Council and MP row over threat of legal action on hospital changes

Telford & Wrekin Council has threatened to take legal action against Health Secretary Jeremy Hunt over a proposed move of hospital departments out of the town.

The threat has plunged the council into a row with a local MP, who has called for it to be abolished and absorbed into neighbouring Shropshire.

An NHS reorganisation may see the accident and emergency unit moved from Telford hospital to Shrewsbury along with a £28m women and children’s unit opened only two years ago.

Although a final decision has been deferred the council has warned it could take legal action over the way the decision-making process was run.

Leader Shaun Davies said: “The deferment…is exactly what we had been asking for because of the concerns we have around proper consideration of the issues at stake that would affect access to health care for all our residents.

“However I must be very clear. Don’t be fooled - this issue has not gone away.

“We need to make sure that, however long the deferment is and we believe this will need at least a month, that this time is used properly to address the very significant concerns we have raised around the decision-making process.”

A joint letter to Mr Hunt from Labour’s Cllr Davies and the Conservative and Liberal Democrat group leaders - Andrew Eade and Bill Tomlinson respectively - said: “It makes no sense to move the very successful women & children’s unit only two years after it opened and reverse the proven clinical case for this unit being based in Telford”.

However, Owen Paterson, Conservative MP for neighbouring North Shropshire and a former Environment Secretary, said: “It is absolutely infuriating that Telford and Wrekin Council have now decided to mount a legal challenge using taxpayers’ money.

“As I understand it they have been closely involved in the process all along; their challenge is either based on ignorance or a deliberate attempt to mislead the public that the A&E in Telford might close.”

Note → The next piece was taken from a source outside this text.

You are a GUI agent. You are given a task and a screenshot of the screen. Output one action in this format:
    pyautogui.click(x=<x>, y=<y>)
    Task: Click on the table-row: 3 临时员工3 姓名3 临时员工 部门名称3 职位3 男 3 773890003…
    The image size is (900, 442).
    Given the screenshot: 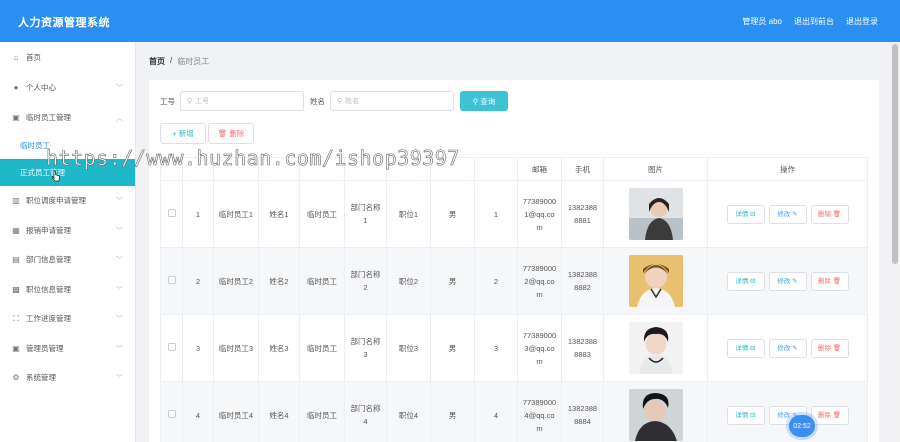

Mr Paterson said the council had misrepresented the NHS’ proposed changes, as an urgent care centre would continue to function in the town.

“Telford and Wrekin Council is not fit for purpose,” he said.

“It was a great mistake to break up Shropshire in1998; it has been a continuous entity since Saxon times. I am quite clear that it would be much better to close down Telford and Wrekin Council, put the significant savings into public services and establish a unitary council working for the good of the whole of Shropshire.”

Cllr Davies called the MP’s views ”outrageous” and added that residents were “sick and tired” of politicians who did not represent the town saying what services it should have.